Copy the records word for word, starting at the line that contains "You are a computer-use" and continuing through the end of the records. Leave the pictures out.

● SUPPLIED DATA
◆ ◆ ◆

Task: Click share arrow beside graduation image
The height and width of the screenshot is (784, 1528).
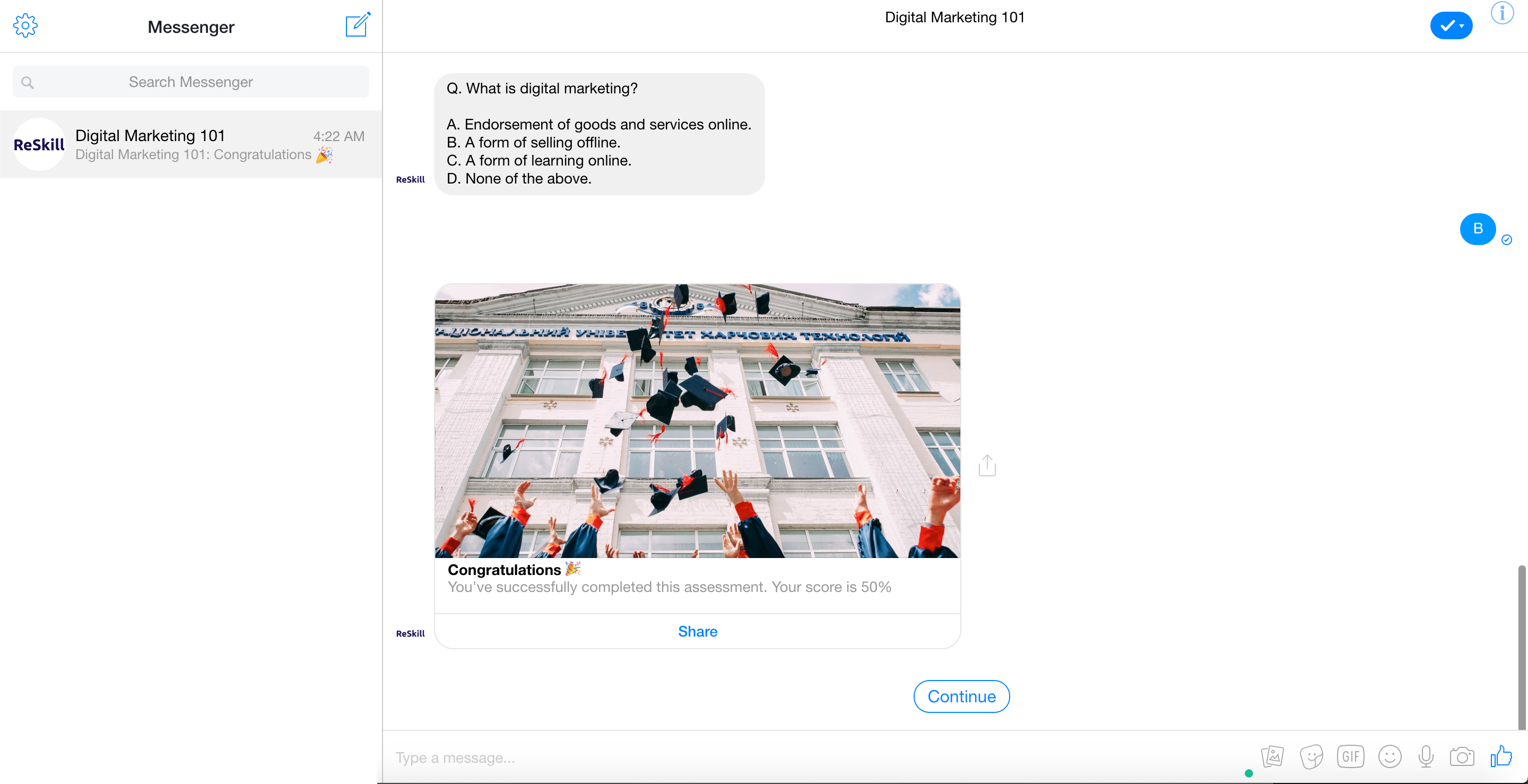Action: (986, 466)
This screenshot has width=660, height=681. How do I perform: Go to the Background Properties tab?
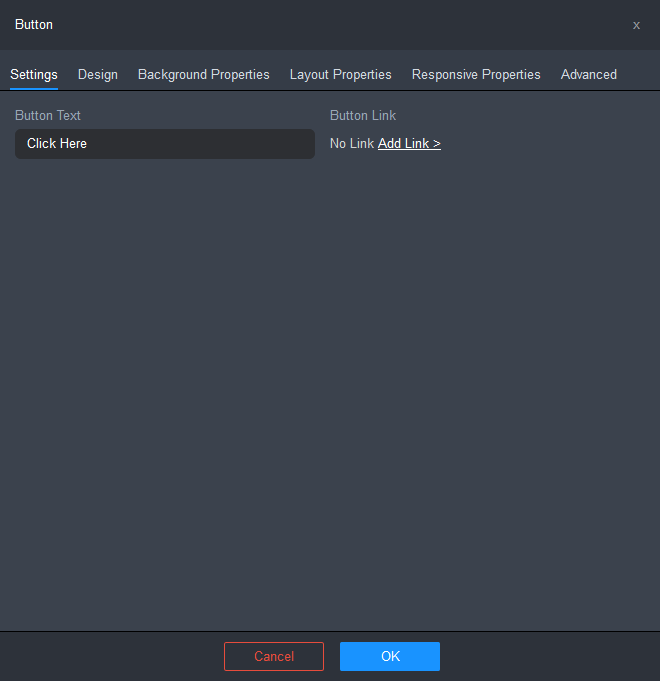(204, 75)
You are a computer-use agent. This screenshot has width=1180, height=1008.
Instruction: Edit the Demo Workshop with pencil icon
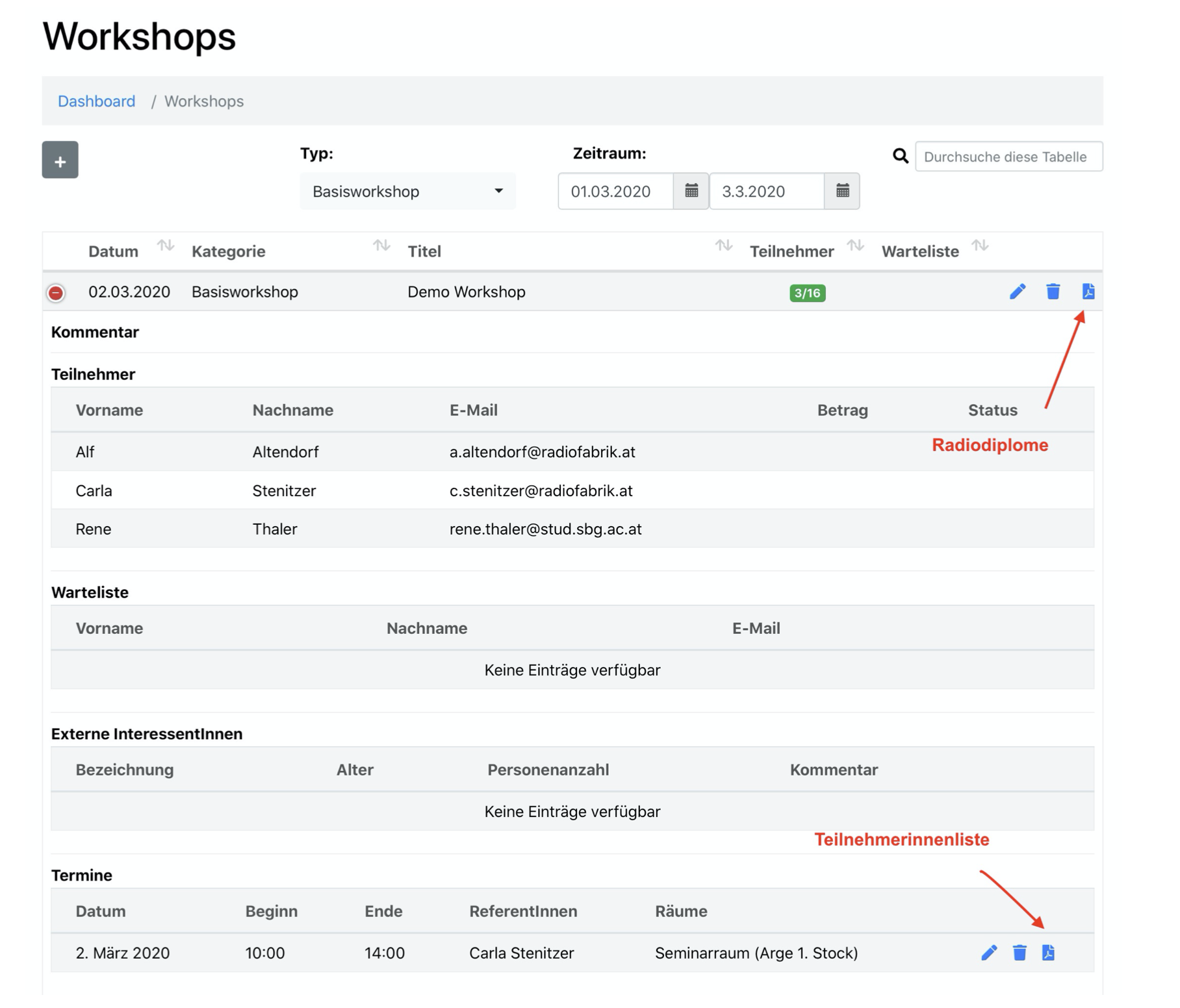(1017, 292)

◆ ◆ ◆

● TASK SOLUTION
You are a computer-use agent. This screenshot has width=1180, height=1008.
Instruction: Edit the Demo Workshop with pencil icon
(1017, 292)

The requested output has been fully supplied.